3.4. Agreement Analysis

The sensitivity of PapilloCheck® came to 100% and the specificity to 71.88%. The calculation was done using the 3.5 LCD-Array as a reference and according to the criteria of the “Deutsche Akkreditierungsstelle” (DakkS) [39].
With a Cohen’s kappa (agreement) coefficient κ of 0.55, the result conformity between the 3.5 LCD-Array and PapilloCheck® was moderate. Substantial to perfect agreement (κ = 0.61–1) was registered for HR HPV types 16, 31, 33, 51, 52, and 58 and LR type HPV 42. No agreement was detected for HR HPV types 39 and 68 or IR HPV type 70.

3.5. LCD-Array/PapilloCheck® Versus VisionArray® HPV to Verify Discrepant Cases

Due to discrepant results in 13 of 42 cases, these cases were analysed again, this time using the VisionArray® HPV Assay (ZytoVision, cf. Table 6). The results were compared excluding HPV types that could not be detected by all three tests. Two cases could not be integrated into this comparative analysis, since they did not have enough material left (samples 10 and 15). Seven previously with QIAamp extracted samples (7/11, 63.6%) were HPV-negative. Four samples (4/11, 36.4%) were HPV positive, 2 of them as single and 2 as multiple infections. In comparison to this, the 3.5 LCD-Array detected 8/11 cases (72.8%) as negative and 3/11 (27.2%) as positive. All 3 positive cases were single infections. Seven out of 11 of the samples extracted with oCheck® were negative and 4 positive, 2 of them as single and 2 as multiple infections, confirming the results of the QIAamp/VisionArray® analysis.
Overall, the agreement of the different HPV genotypes among all of the used extraction/detection methods was 100% for HR HPV types, 66.7% for LR, and 50% for LR HPV types.
HPV types 51, 53, and 42 were the only ones detected by all extraction/detection methods (cf. Figure 1). The combination of oCheck® and PapilloCheck® was the only one detecting the HR HPV types 16 and 39 and the possibly cancerogenic HPV type 70. oCheck® and VisionArray® was the only pairing that could detect HPV 6.
Table 7 shows the HPV types detected by the 3.5 LCD-Array, PapilloCheck®, and VisionArray® for each sample. Discrepancies are marked bold. The results obtained by the combination of oCheck® and PapilloCheck® deviated in each of the 11 samples from the results of the other 3 extraction/analysis methods regarding HPV detection and/or HPV type. Seven samples (1, 7, 12, 13, 16, 17, 21, 7/11, 63.6%) were negative in both QIAamp/3.5 LCD-Array and QIAamp/VisionArray®. The 3.5 LCD-Array was the only test that did not detect a multiple infection within this cohort of discrepant cases. The highest concordance, with 72.7% (8/11 samples, 7 of them negative), was achieved between the QIAamp extracted and with either 3.5 LCD-Array or ZytoVision analysed samples. Cohen’s kappa was here for the solely detection of an HPV infection 0.79 and showed for the specific HPV type a κ = 0.6. 3/4 (75.0%) of the in the 3.5 LCD-Array, as positive detected samples were either confirmed by ZytoVision, or even more HPV types were detected there.

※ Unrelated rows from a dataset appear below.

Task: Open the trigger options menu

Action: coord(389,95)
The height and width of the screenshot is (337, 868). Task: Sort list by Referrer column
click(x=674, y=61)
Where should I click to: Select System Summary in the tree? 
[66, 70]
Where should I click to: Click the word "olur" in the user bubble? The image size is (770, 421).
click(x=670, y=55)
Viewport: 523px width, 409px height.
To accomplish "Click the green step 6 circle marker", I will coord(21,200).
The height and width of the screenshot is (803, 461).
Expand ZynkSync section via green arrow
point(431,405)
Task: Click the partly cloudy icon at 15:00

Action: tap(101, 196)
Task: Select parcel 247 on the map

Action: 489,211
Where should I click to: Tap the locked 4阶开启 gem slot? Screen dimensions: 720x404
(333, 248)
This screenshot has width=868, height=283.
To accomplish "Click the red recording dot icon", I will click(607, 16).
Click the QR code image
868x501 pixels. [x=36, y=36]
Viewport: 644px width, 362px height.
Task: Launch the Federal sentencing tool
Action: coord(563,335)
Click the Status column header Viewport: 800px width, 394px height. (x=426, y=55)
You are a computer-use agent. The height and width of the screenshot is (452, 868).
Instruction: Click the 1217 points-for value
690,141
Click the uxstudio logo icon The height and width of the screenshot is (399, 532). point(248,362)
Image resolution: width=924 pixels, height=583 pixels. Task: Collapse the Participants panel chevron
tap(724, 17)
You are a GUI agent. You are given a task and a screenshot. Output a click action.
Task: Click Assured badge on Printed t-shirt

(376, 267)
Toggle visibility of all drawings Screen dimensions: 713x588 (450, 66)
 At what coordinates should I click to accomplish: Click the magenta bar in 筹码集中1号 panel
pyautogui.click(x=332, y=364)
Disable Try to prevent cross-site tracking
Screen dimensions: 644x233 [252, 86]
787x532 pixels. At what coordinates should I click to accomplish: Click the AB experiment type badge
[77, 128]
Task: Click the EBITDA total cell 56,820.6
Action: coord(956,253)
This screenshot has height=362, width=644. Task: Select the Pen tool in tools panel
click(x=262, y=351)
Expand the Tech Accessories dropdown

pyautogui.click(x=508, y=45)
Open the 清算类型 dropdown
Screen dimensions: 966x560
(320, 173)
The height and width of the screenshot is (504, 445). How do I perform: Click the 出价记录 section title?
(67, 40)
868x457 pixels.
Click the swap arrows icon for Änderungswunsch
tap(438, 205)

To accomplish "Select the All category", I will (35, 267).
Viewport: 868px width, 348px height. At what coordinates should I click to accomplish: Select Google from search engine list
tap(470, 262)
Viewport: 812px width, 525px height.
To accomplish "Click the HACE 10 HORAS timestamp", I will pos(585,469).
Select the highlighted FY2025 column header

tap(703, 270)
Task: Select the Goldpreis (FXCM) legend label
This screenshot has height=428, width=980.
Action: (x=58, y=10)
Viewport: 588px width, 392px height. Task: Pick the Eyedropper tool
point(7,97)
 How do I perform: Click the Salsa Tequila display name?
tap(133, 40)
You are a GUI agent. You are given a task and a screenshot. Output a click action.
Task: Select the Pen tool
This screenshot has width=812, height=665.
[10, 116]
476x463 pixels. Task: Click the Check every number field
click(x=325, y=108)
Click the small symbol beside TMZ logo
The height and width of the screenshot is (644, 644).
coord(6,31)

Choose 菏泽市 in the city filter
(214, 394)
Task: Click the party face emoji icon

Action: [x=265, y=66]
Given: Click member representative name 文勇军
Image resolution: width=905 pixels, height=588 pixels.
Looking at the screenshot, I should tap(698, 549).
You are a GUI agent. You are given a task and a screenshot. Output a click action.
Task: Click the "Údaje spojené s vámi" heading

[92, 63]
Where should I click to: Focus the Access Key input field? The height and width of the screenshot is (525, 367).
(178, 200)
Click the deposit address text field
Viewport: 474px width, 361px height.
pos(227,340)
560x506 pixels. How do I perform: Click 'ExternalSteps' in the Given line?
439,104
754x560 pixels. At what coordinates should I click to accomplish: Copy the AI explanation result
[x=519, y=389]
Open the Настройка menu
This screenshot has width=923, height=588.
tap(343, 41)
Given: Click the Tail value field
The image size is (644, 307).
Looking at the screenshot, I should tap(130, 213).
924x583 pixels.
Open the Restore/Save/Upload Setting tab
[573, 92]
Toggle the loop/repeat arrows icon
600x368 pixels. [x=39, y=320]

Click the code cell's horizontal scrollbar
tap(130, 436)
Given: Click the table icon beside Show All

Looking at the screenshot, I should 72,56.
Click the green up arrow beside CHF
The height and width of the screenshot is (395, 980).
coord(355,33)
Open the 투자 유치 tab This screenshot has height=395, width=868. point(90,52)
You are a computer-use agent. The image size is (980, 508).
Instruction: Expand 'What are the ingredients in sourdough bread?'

Substantial to perfect agreement (κ = 0.61–1) was achieved for HR HPV type 51, IR type 53, and LR type 42. No agreement was registered for HPV types 31 (HR) or 66 (IR).
Cohen’s kappa for oCheck®/PapilloCheck® or VisionArray® was 0 for the detection of HPV (none to slight agreement) and 0.4 (moderate agreement) for the subtyping. The highest concordance here was detected for HPV types 42, 51, and 68, followed by HPV type 31. None to slight agreement was reached for HPV types 6, 16, 39, and 70.

4. Discussion

Being most commonly sexually transmittable, not only men, but also most women have at least one HPV infection in their life which is often linked to developing cervical cancer, making it highly important for laboratories to establish a valid and reliable method for the detection of an HPV infection in routine diagnostics. Since the guidelines passed by the “Gemeinsamer Bundesausschuss” (G-BA), women aged 20–34 have the right to have an annual genital screening. Therefore, two HPV tests (3.5 LCD-Array and PapilloCheck®) were compared with each other regarding results, hands-on-times and costs, sensitivity, and specificity. Discrepant cases were further analysed using a third HPV test (VisionArray®). Currently, there is no study comparing the results of the 2 or 3 tests, respectively. Through the individual test designs, the HPV 3.5 LCD-Array Kit (Chipron) is able to detect and differentiate among 32 HPV genotypes, including all 13 HR types, 6 IR types, and 13 LR types. The primer pairs used cover highly conserved motifs within the HPV L1 gene. The PapilloCheck® (Greiner Bio-One) is able to detect and individually identify 24 HPV types. It contains all 13 HR types, as well as 5 IR types and 7 LR types. A highly conserved motif within the E1 gene of the viral DNA is covered here. A third test was consulted for cases that were discrepant after analysis with either of the two tests. The VisionArray® includes all 13 HR types, 11 IR types, and 17 LR types and amplifies the L1 region of the HPV genome as well. In order to be able to compare the results, types that could not be detected by all three tests were excluded from this study, leaving 22 different genotypes, with 13 of them being HR HPV types. Nine of the 42 (21.4%) samples analysed with the 3.5 LCD-Array and PapilloCheck® showed discrepant results and were further analysed with the VisionArray®.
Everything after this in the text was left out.